Abruzzo, muore in mare a 6 anni davanti ai genitori

mare con bandiera rossa

Un bambino di appena sei anni è morto nel pomeriggio di lunedì, a Roseto degli Abruzzi, in provincia di Teramo. La tragedia si è consumata attorno alle 17, quando il piccolo, che in un giorno come tanti stava facendo il bagno in mare, è stato trascinato via dalla corrente.

Stando alla ricostruzione dei fatti, sembra che il bambino stesse facendo il bagno vicino al molo sud quando all’improvviso la corrente se lo è portato via con sé, facendolo morire annegato. Il piccolo è così morto davanti lo sguardo impietrito e terrorizzato dei suoi genitori che se ne stavano sul bagnasciuga.

Ogni soccorso si è rivelato inutile: gli operatori del 118, intervenuti in seguito all’allarme dei genitori, hanno provato a rianimare il corpo senza vita del bambino senza tuttavia riuscirci. Nemmeno il defibrillatore è stato in grado di riportarlo in vita. Sul posto sono accorsi anche gli operatori della Croce Rossa e gli uomini della Capitaneria di Porto.
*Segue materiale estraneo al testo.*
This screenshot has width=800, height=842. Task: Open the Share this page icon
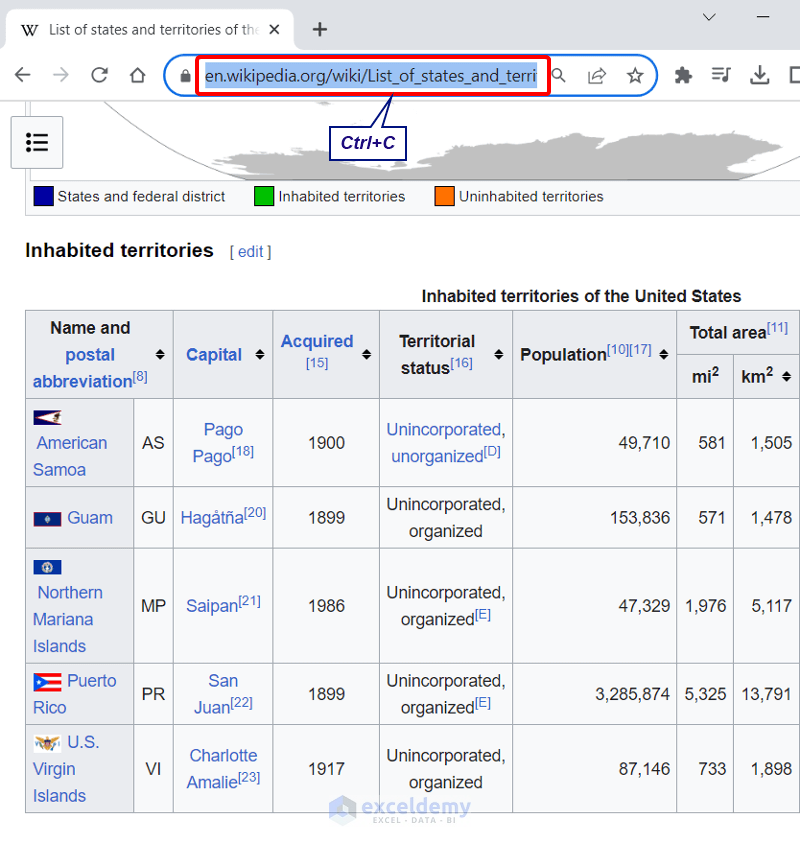597,75
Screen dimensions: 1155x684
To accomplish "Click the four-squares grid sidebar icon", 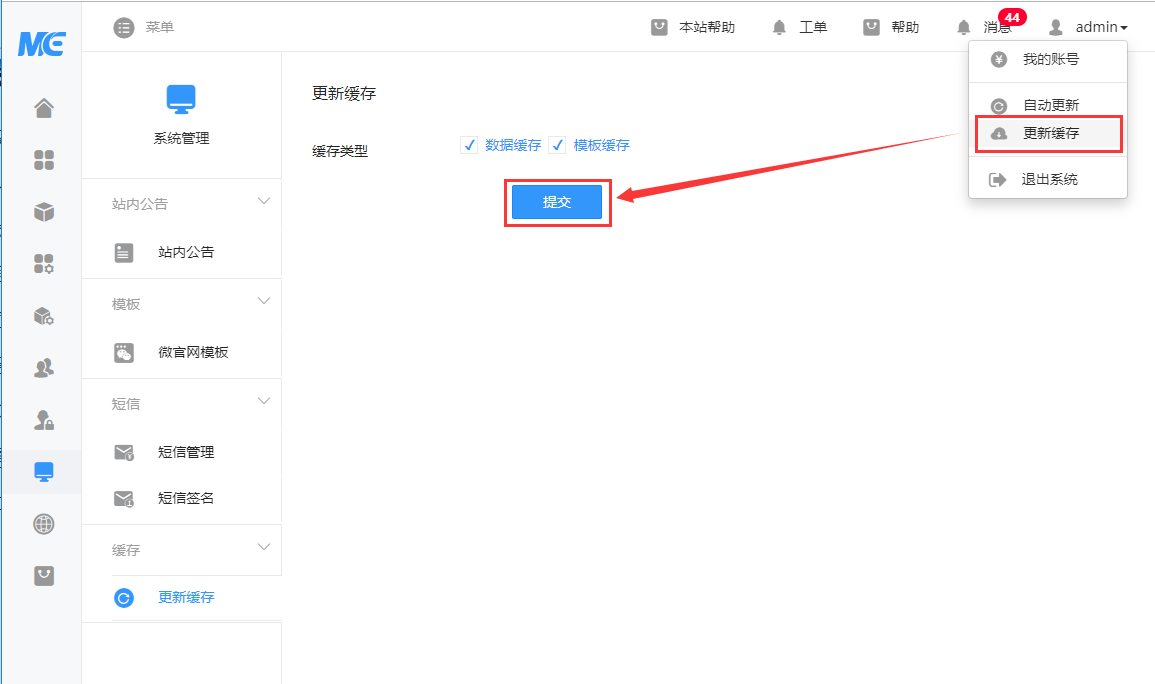I will coord(43,160).
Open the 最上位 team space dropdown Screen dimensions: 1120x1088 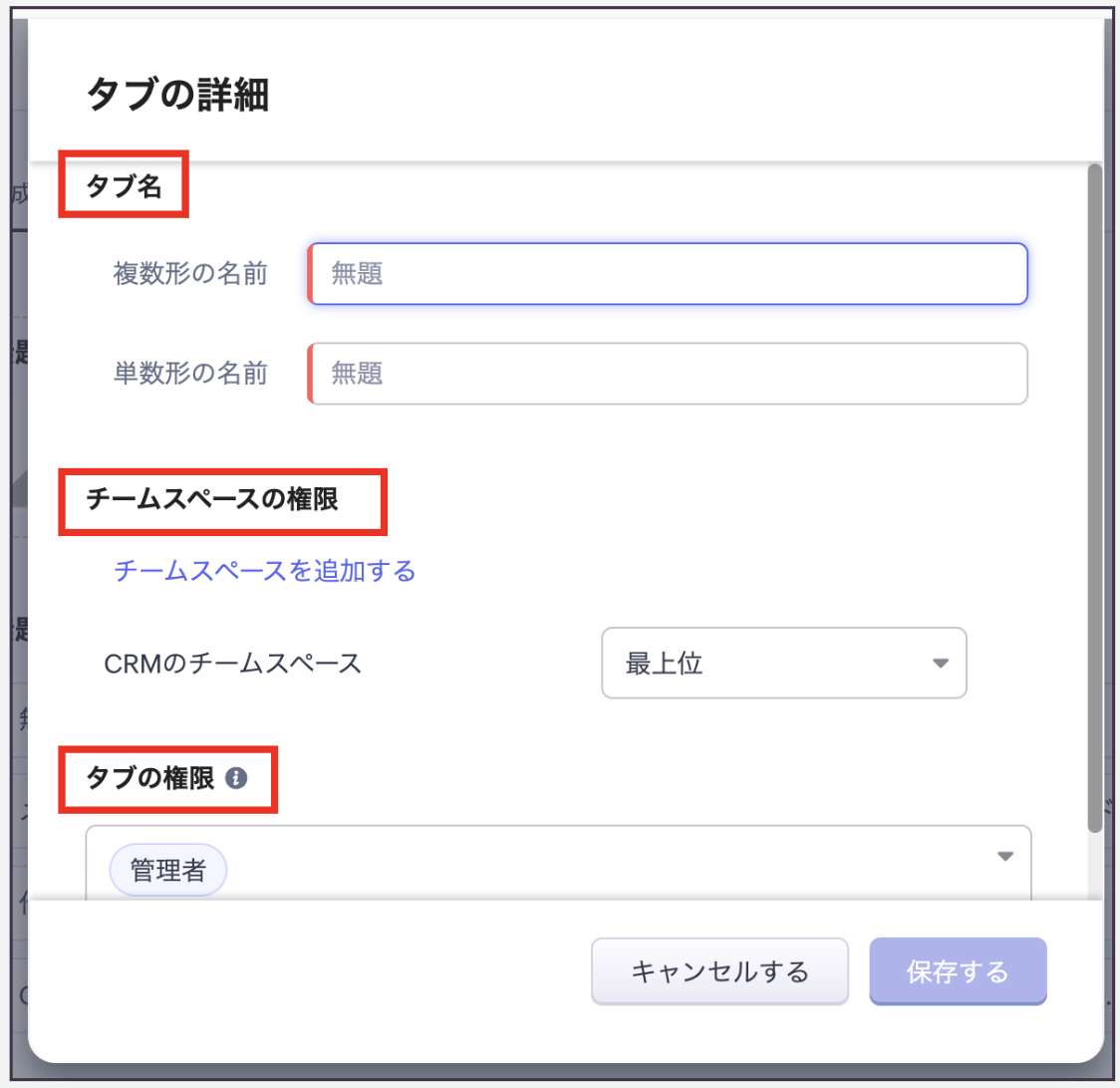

In molti si son chiesti come fosse possibile che un bambino di sei anni facesse il bagno da solo in mare. A rispondere a questo dilemma ci ha pensato la ricostruzione dei fatti, secondo cui il bambino si sarebbe allontanato proprio mentre la mamma era impegnata a cambiare il pannolino al figlio più piccolo. A quel punto la donna, accortasi che il figlio di 6 anni era scomparso, ha lanciato l’allarme. Fino a che, pochi minuti dopo, il bagnino non ha notato il corpo del bimbo in mare. Ormai senza vita.